13. An LCD of claim 12 further including a reference thermistor used to provide correction signals in output paths of said thin film thermal sensors.

14. An LCD of claim 13 wherein each of said plurality of thermal dissipation zones has a predetermined target temperature toward which a heater driver drives a temperature characteristic.

15. An LCD heater comprising:

first thin film means for sensing a temperature of a first isothermal dissipation zone of a liquid crystal panel;

second thin film means for sensing a temperature of a second isothermal dissipation zone of a liquid crystal panel;

first means for independently manipulating a temperature characteristic of said first zone; and,

second means for independently manipulating a temperature characteristic of said second zone.

16. An LCD heater of claim 15 wherein said first thin film means is transparent and disposed over a viewable section of said liquid crystal panel.

17. An LCD heater of claim 16 including a means for providing a reference temperature.

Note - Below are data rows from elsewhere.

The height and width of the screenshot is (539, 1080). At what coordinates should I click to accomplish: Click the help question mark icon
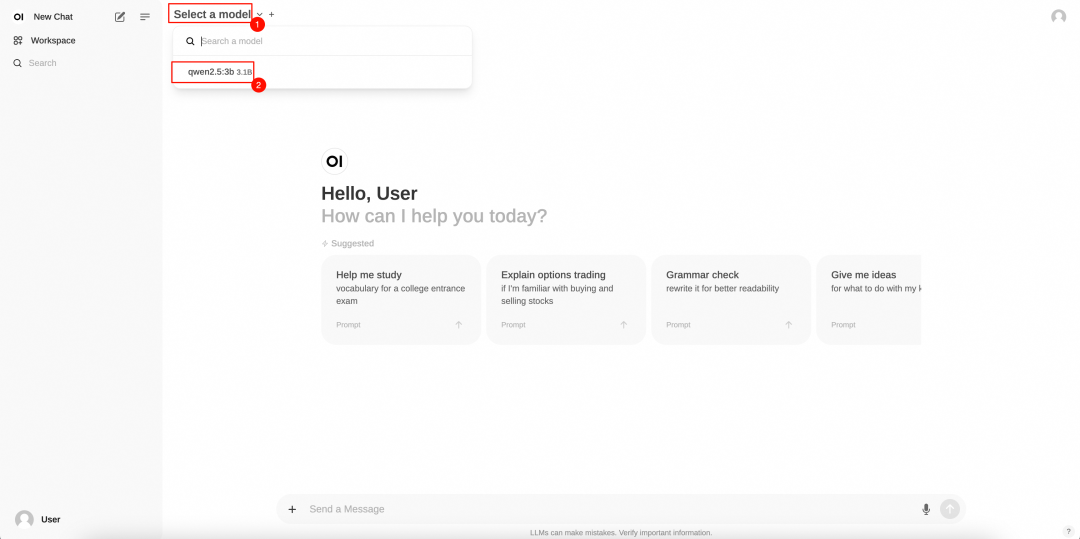coord(1068,531)
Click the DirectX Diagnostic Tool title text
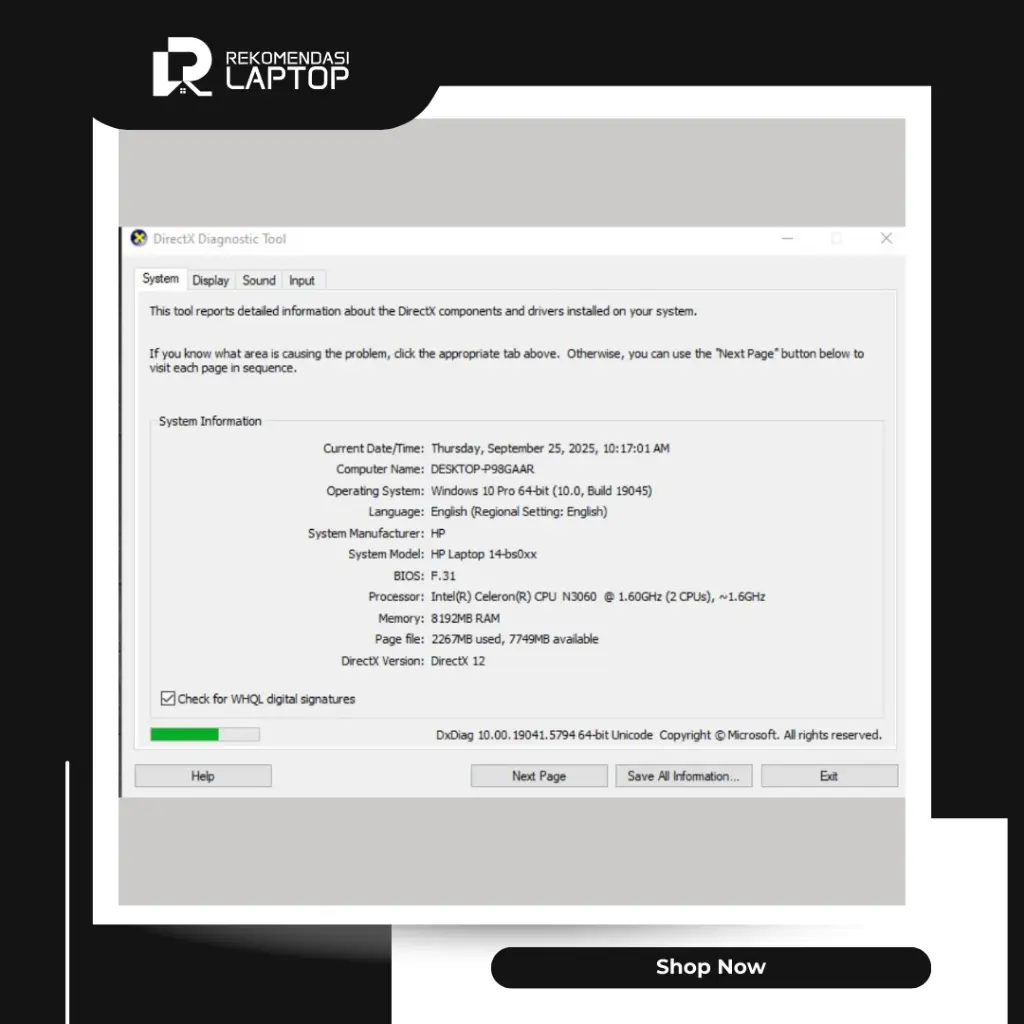1024x1024 pixels. [219, 239]
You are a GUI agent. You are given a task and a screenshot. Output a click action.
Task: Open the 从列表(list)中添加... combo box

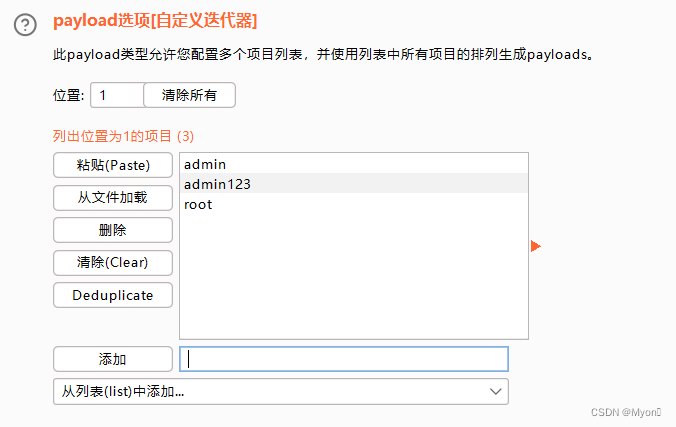(281, 392)
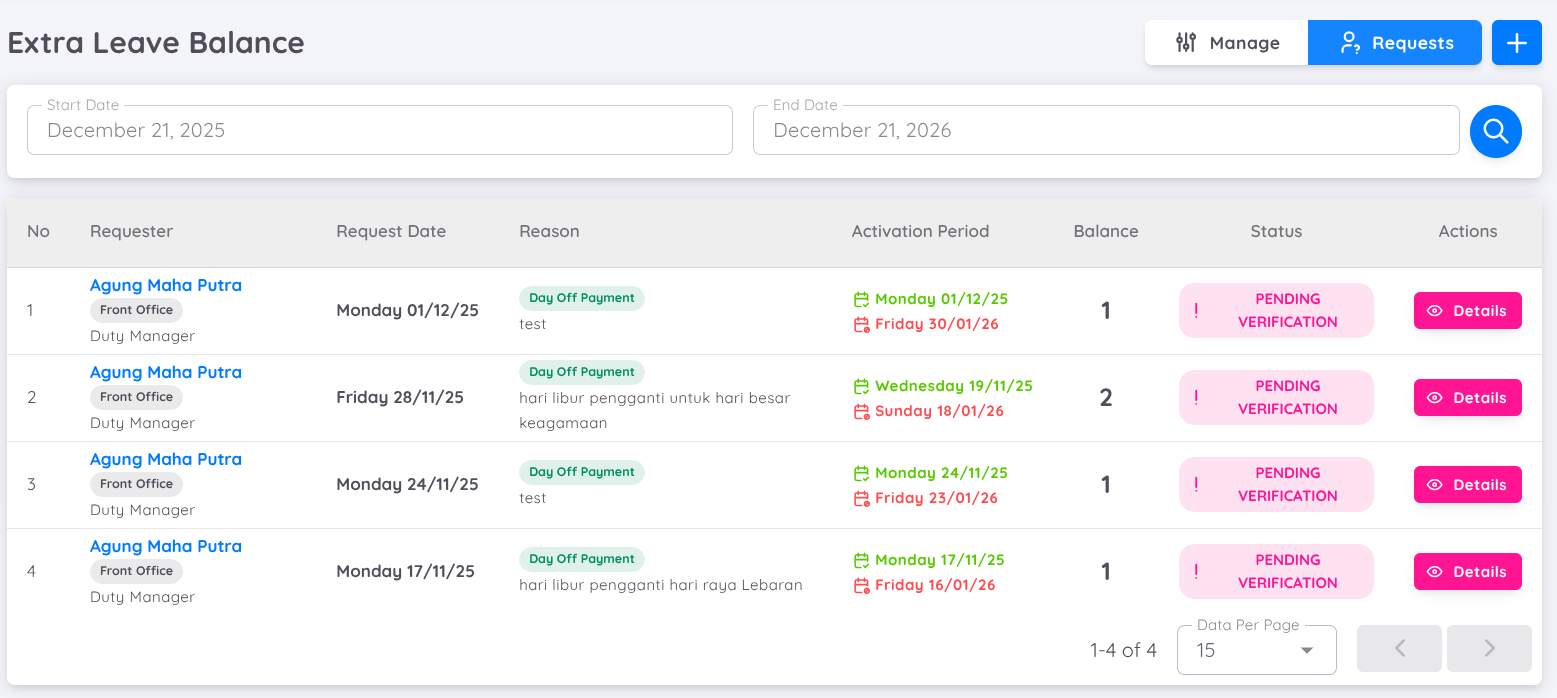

18. An LCD heater of claim 17 wherein said first means for independently manipulating a temperature comprises a foil heater disposed on an edge of said liquid crystal panel.

19. An LCD heater of claim 18 wherein second means for independently manipulating a temperature comprises a transparent thin film heater disposed on said viewable section of said liquid crystal panel.

20. A method of improving the optical characteristic of a liquid crystal display comprising the steps of:

providing a liquid crystal panel having an optical compensator thereon which is optically sensitive to thermal and mechanical stresses thereon;

dividing said liquid crystal panel into a plurality of isothermal heat dissipation zones;

providing independent temperature monitoring of said zones at points within a viewing section of said liquid crystal display; and,

providing independent closed loop control of a temperature for each of said plurality of isothermal heat dissipation zones.